Stored data entries -
------------------------------------------------------------------------

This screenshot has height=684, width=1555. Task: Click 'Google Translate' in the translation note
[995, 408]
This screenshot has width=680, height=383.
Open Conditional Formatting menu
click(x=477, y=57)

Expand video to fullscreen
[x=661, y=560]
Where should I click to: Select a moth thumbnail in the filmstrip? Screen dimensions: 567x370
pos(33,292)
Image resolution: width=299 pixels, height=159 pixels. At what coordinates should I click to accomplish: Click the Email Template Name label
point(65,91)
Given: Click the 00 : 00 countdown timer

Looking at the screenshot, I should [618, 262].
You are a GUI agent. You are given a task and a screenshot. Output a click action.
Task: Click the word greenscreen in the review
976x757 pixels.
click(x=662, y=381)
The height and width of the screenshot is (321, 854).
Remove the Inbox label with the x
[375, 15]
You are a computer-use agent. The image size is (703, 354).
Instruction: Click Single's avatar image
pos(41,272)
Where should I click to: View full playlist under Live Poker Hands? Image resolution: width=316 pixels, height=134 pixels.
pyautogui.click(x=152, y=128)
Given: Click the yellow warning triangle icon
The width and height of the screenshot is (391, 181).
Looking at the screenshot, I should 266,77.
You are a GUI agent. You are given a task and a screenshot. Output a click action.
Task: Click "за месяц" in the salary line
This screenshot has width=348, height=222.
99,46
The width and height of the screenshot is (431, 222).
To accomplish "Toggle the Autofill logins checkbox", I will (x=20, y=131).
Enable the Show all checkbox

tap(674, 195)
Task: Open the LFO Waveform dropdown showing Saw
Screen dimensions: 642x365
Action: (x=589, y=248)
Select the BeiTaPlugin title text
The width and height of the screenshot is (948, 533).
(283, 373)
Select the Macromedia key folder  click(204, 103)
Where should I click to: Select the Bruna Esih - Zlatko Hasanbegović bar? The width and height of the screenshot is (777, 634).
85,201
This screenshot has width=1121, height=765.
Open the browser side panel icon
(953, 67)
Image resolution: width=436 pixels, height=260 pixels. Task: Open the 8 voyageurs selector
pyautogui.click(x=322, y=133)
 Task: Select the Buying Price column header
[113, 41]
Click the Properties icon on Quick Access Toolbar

------------------------------------------------------------------------

To do -
Look above for the line containing "Task: Open the LFO"; copy from it through the last line, exactly, and nothing more.

Written response -
Task: Open the LFO Waveform dropdown showing Saw
Screen dimensions: 642x365
Action: (x=589, y=248)
Select the BeiTaPlugin title text
The width and height of the screenshot is (948, 533).
(283, 373)
Select the Macromedia key folder  click(204, 103)
Where should I click to: Select the Bruna Esih - Zlatko Hasanbegović bar? The width and height of the screenshot is (777, 634).
85,201
This screenshot has width=1121, height=765.
Open the browser side panel icon
(953, 67)
Image resolution: width=436 pixels, height=260 pixels. Task: Open the 8 voyageurs selector
pyautogui.click(x=322, y=133)
 Task: Select the Buying Price column header
[113, 41]
Click the Properties icon on Quick Access Toolbar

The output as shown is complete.